10月23日、5年に1度の中国共産党大会を経て、習近平総書記は異例の3期目一強独裁体制をスタートさせた。これまで、「2期10年」「68歳定年」の慣例を破り、習氏側近で固めた新指導部チャイナセブンの誕生である。この2つの慣例は、共産党の個人崇拝を防ぐ機能を果たしていただけに、非常に残念な結果である。習氏は、2012年に総書記に就任し、それまでの外交路線「とう光養晦」(能あるタカはツメをかくす)を放棄し、超大国として米国と対峙する路線に舵を切った。それは、「一帯一路」や南シナ海への海洋進出等、対外膨張軍拡政策であった。
国内に目を向ければ、「ゼロコロナ政策」「不動産バブル問題」、そして少子高齢化・人口減少社会の到来と、課題山積みである。習氏はこの10年、一強独裁体制確立に邁進し、人民にナショナリズムに火を付け煽り続けてきた。それは、「世界で中国が一番 中国で共産党が一番 共産党で習近平が一番」の魔法をかける事であった。しかし、魔法はいつか解けるものである。その時、どんな中国になるのか、興味は尽きない。このままの政策が続けば、ナショナリズムが制御不能のモンスターに育ち、習氏3期目が惨期目になる可能性は、否定できない。

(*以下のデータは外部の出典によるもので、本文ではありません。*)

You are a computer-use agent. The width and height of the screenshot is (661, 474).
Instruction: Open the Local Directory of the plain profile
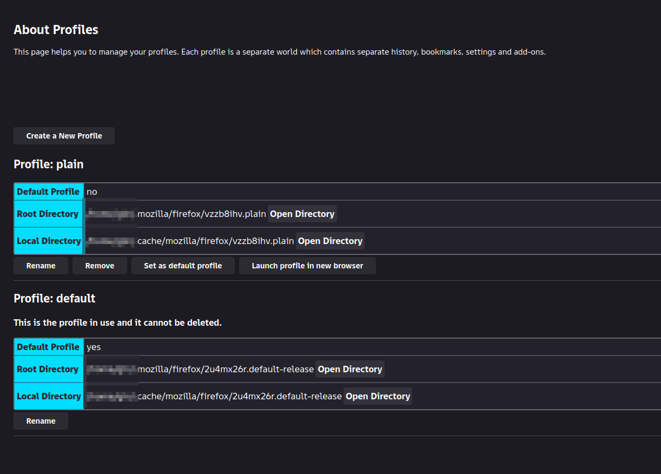pyautogui.click(x=330, y=241)
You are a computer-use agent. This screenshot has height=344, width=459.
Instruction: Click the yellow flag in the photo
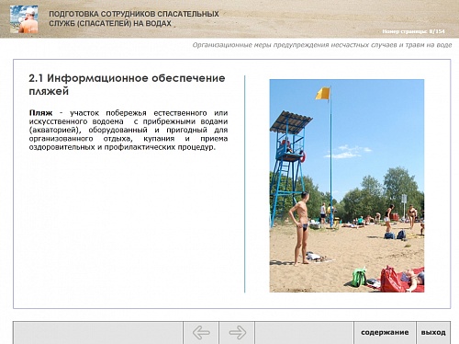click(x=323, y=93)
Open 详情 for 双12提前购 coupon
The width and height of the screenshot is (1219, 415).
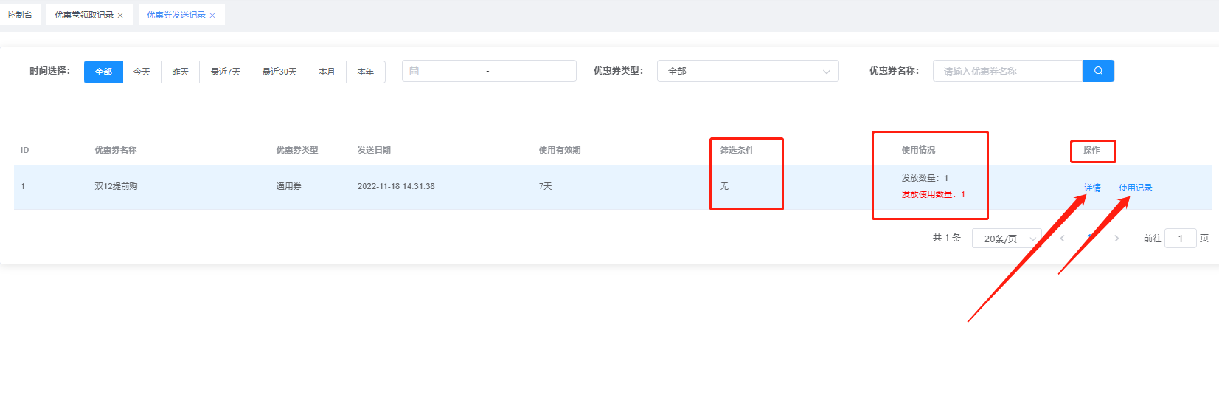[x=1092, y=188]
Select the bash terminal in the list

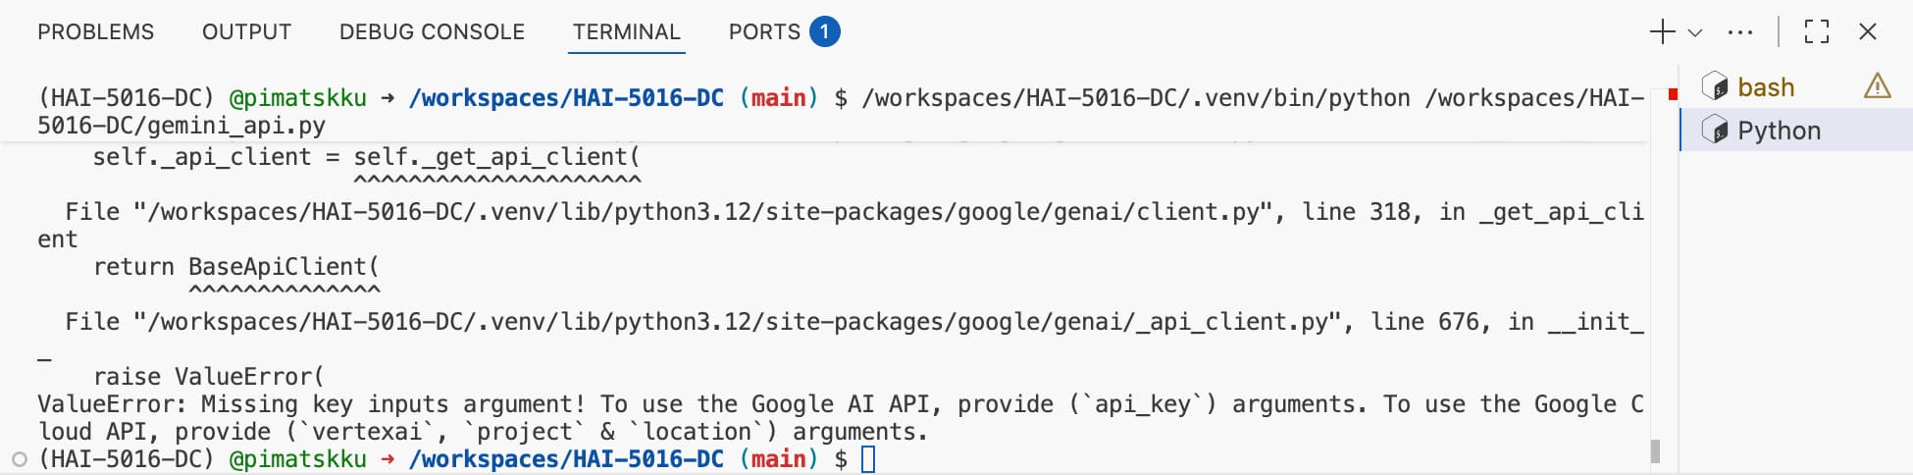(x=1766, y=87)
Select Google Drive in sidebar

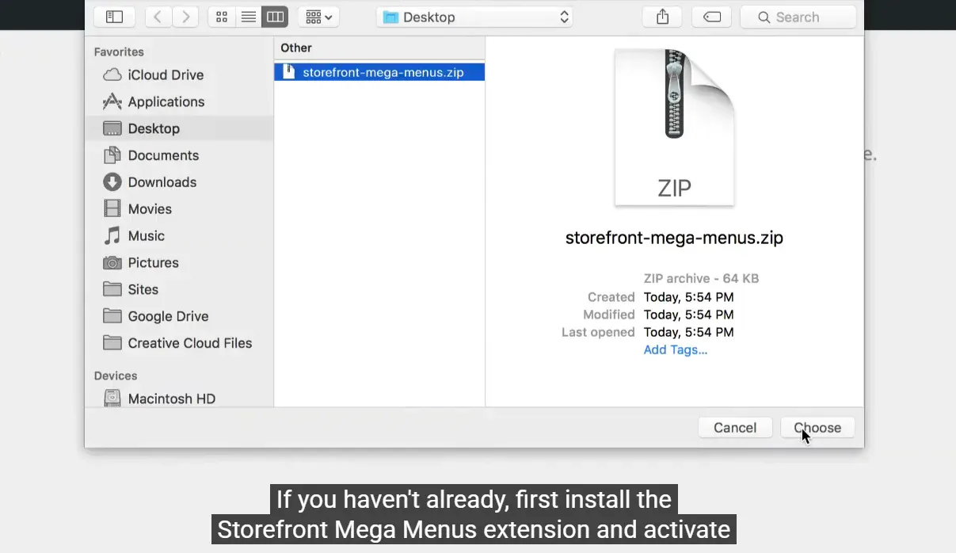(x=168, y=316)
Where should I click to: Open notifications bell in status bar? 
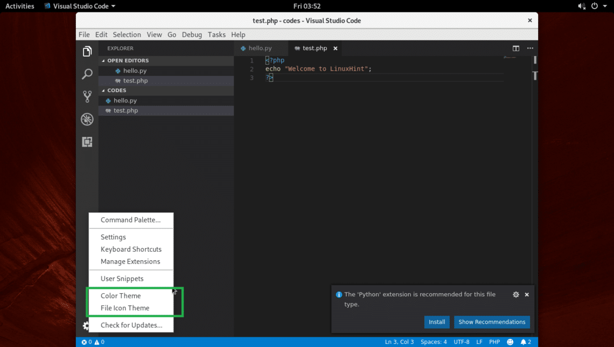pyautogui.click(x=526, y=342)
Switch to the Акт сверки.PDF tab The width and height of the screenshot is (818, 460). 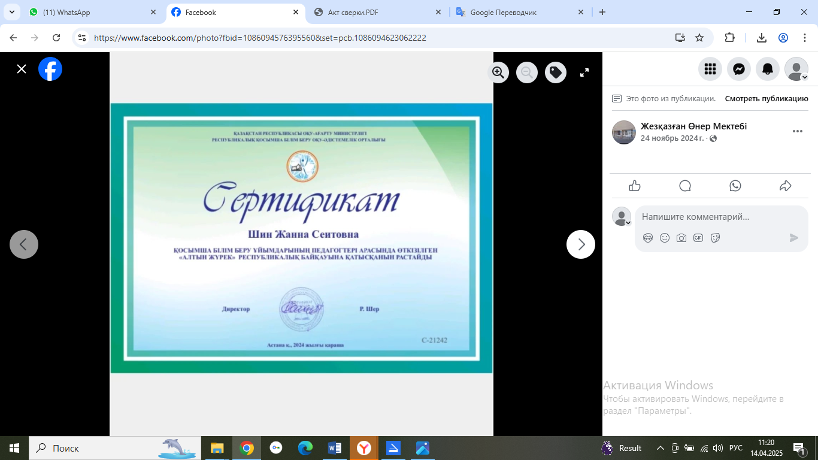[x=377, y=12]
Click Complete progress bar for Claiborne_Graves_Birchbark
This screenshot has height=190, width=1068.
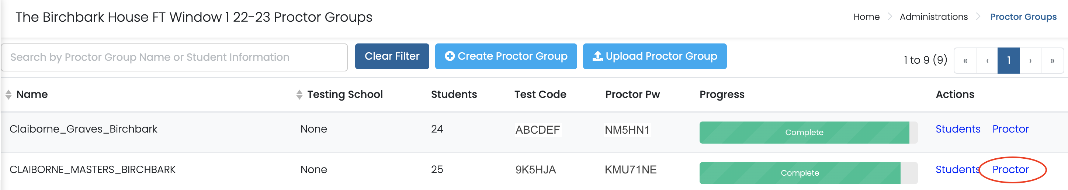pyautogui.click(x=804, y=132)
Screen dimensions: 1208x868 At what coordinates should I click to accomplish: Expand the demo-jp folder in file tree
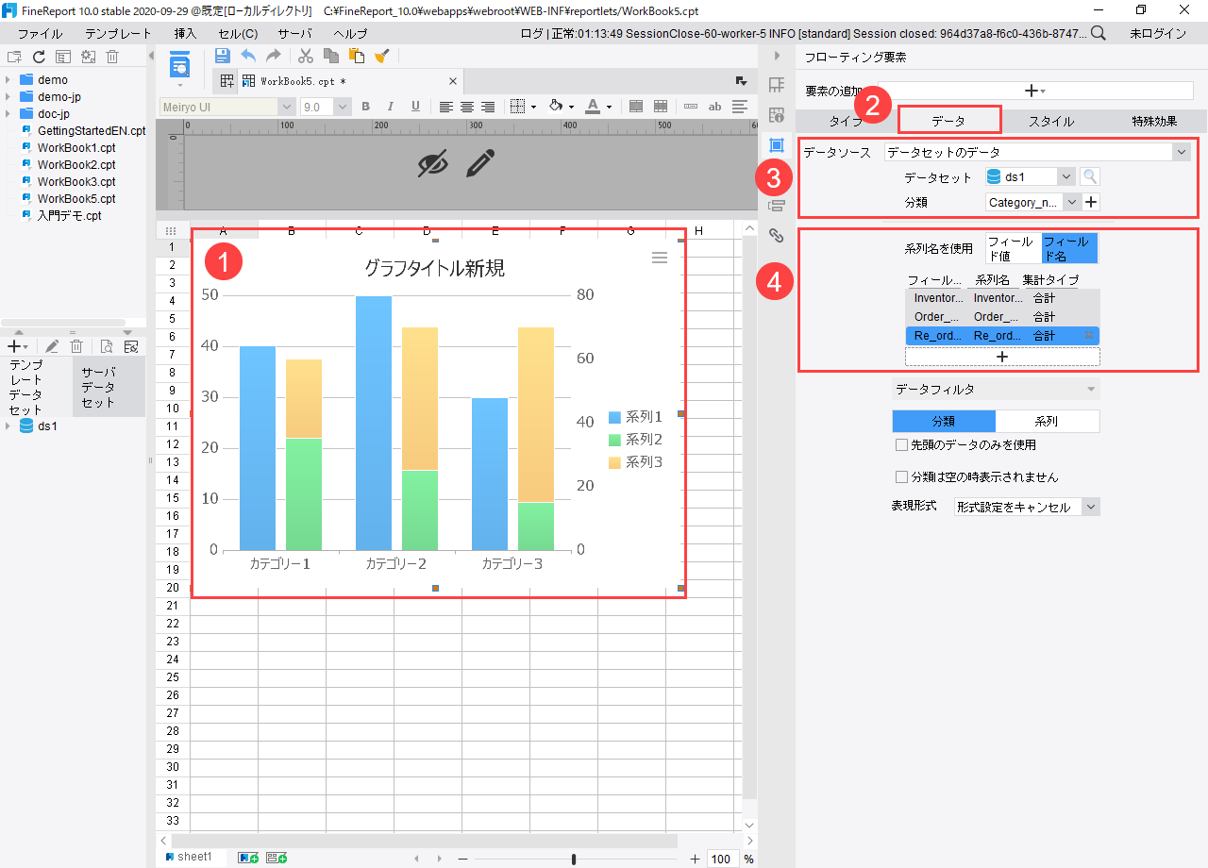tap(8, 97)
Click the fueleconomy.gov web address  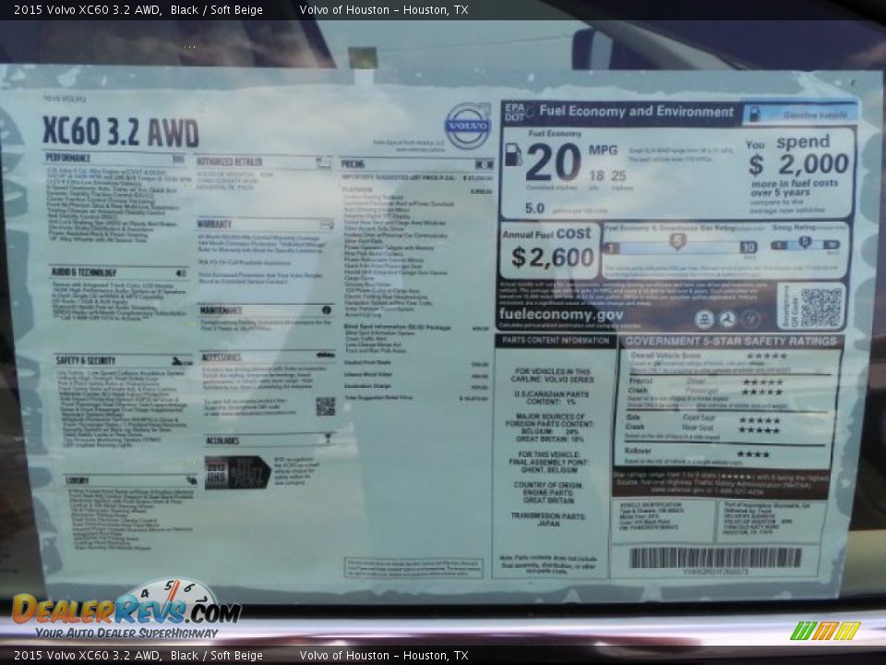pos(560,315)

中国は、1985年に鄧小平の提唱により始まった「先富論」(先に豊かになれる地域や人々から豊かになればいい)、そして改革開放政策によって目覚しい経済発展を遂げ、2010年には日本を抜き世界第2位の経済大国になった。その結果、貧富の差が拡大し社会の分断が進み、人民の不満が募り格差是正が喫緊の課題となった。本来、共産党は農民を守る政党だったはずだが、いつのまにか農民を食い物にする、腐敗が蔓延する金持ちクラブに変貌を遂げた。
農村から生まれた共産党、中華人民共和国の創始者毛沢東、その信奉者である習近平、その習氏が提唱するのが「共同富裕論」(人民を平等に豊かにする)である。これは、格差是正を目指す政策であると同時に、腐敗した金満共産党への強烈な批判と言える。しかし、新指導部は経済の門外漢ばかりで、理想はよいが経済運営が心配である。もう一つの心配は、政権維持のためナショナリズムの高まりに迎合し、台湾侵攻の冒険主義に陥ることである。
改革開放の社会主義市場経済からの脱却が、中国をどのように変革させるのか、これからも目が離せない。「共同貧乏」にならないことを祈る。